Part of a data file
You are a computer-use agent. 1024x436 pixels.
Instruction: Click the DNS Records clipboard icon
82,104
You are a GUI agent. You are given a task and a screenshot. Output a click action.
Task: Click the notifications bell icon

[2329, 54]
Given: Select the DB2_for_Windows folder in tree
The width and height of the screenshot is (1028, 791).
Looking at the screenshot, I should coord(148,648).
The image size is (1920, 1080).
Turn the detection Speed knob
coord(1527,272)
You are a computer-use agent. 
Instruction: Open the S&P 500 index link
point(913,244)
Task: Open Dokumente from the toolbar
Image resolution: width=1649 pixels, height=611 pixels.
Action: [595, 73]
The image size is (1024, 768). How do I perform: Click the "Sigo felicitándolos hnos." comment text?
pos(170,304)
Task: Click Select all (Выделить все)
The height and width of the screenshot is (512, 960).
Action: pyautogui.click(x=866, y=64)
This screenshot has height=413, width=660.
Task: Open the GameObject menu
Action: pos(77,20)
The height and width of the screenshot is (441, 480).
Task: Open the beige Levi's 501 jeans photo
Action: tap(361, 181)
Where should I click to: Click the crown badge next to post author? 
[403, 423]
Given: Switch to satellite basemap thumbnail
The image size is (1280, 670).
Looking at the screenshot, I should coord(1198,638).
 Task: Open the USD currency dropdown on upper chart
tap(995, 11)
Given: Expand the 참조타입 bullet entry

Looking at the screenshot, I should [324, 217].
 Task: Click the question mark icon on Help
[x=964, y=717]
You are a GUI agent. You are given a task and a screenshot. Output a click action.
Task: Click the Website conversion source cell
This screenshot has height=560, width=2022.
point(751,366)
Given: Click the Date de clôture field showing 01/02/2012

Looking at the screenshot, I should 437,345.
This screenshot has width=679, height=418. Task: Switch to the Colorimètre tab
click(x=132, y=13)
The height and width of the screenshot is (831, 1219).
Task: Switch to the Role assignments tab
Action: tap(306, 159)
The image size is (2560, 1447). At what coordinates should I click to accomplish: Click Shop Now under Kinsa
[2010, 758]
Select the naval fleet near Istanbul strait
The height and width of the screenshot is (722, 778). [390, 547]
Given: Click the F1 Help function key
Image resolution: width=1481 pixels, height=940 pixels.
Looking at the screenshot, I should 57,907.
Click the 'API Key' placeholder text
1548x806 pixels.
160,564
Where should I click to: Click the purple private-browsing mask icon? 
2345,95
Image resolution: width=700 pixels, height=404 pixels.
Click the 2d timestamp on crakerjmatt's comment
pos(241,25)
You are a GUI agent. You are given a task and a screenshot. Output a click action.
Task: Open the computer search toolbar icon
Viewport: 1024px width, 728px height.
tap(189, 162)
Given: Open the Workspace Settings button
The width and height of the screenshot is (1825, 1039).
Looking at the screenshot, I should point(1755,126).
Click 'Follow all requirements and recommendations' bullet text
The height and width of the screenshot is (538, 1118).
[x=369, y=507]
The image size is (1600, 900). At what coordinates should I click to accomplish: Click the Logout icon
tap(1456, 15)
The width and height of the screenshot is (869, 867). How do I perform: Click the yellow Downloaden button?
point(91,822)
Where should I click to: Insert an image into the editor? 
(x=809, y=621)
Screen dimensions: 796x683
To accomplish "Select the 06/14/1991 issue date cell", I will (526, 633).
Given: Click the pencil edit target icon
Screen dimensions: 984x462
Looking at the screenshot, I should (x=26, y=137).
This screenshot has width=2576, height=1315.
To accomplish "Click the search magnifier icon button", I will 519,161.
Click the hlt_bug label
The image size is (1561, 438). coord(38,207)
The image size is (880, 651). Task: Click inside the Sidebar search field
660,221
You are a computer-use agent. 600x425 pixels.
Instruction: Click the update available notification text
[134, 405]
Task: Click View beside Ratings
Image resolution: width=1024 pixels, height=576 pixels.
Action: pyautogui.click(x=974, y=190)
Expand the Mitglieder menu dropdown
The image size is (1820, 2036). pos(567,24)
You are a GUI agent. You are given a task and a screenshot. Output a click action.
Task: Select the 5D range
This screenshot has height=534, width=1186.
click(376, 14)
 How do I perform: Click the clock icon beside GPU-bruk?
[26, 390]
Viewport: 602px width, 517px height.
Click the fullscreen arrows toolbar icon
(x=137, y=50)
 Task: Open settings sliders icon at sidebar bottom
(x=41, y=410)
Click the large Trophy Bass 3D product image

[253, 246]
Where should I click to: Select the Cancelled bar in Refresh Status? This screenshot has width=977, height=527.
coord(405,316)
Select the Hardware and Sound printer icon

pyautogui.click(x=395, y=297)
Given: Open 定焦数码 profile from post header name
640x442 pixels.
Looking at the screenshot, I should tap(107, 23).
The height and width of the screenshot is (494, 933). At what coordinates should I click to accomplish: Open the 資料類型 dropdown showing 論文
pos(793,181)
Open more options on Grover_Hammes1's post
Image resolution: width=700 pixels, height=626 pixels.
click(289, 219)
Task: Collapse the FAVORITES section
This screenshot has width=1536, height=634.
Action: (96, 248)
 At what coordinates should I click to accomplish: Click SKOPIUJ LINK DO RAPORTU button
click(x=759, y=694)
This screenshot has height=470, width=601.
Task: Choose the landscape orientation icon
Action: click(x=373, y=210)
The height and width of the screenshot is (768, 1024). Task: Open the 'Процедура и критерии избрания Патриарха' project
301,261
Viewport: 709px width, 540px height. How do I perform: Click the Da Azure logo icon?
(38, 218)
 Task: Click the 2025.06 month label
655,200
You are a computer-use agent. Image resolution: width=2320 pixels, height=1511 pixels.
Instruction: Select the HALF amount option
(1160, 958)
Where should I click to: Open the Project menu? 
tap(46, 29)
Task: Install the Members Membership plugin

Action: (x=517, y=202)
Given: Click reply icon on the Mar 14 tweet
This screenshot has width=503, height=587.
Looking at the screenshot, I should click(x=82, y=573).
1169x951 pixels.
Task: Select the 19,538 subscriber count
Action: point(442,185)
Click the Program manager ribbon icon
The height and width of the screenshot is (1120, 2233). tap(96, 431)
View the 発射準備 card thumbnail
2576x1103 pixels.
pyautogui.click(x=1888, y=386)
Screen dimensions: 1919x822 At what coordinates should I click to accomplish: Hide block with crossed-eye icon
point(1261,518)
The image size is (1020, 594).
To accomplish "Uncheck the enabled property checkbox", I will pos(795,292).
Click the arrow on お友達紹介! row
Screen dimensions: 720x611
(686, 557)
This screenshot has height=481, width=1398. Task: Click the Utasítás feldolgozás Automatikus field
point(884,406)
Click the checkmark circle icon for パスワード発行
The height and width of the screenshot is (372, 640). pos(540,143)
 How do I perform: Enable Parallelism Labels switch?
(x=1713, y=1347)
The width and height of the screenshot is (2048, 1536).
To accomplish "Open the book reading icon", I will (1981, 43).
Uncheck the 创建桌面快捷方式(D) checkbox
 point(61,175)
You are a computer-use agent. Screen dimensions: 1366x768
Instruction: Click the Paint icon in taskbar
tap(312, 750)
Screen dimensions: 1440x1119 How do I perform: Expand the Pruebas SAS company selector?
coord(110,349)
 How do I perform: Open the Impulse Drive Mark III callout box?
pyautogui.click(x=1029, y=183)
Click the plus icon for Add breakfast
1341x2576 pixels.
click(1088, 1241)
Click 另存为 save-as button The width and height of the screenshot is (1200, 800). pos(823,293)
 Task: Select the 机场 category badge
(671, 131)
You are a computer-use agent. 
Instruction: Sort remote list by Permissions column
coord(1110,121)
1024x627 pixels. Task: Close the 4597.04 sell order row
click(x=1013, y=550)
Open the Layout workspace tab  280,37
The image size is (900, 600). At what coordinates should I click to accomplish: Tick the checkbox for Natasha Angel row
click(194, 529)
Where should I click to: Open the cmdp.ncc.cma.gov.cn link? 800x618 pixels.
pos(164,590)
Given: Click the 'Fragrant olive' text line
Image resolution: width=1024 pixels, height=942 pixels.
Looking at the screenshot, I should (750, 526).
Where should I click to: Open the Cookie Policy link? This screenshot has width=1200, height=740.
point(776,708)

— WRITTEN REQUEST —
Return verbatim the lines of the listing above, from the line that contains "Task: Click the 2025.06 month label" through the line that contains "tap(46, 29)", both included.

— WRITTEN RESPONSE —
 Task: Click the 2025.06 month label
655,200
You are a computer-use agent. Image resolution: width=2320 pixels, height=1511 pixels.
Instruction: Select the HALF amount option
(1160, 958)
Where should I click to: Open the Project menu? 
tap(46, 29)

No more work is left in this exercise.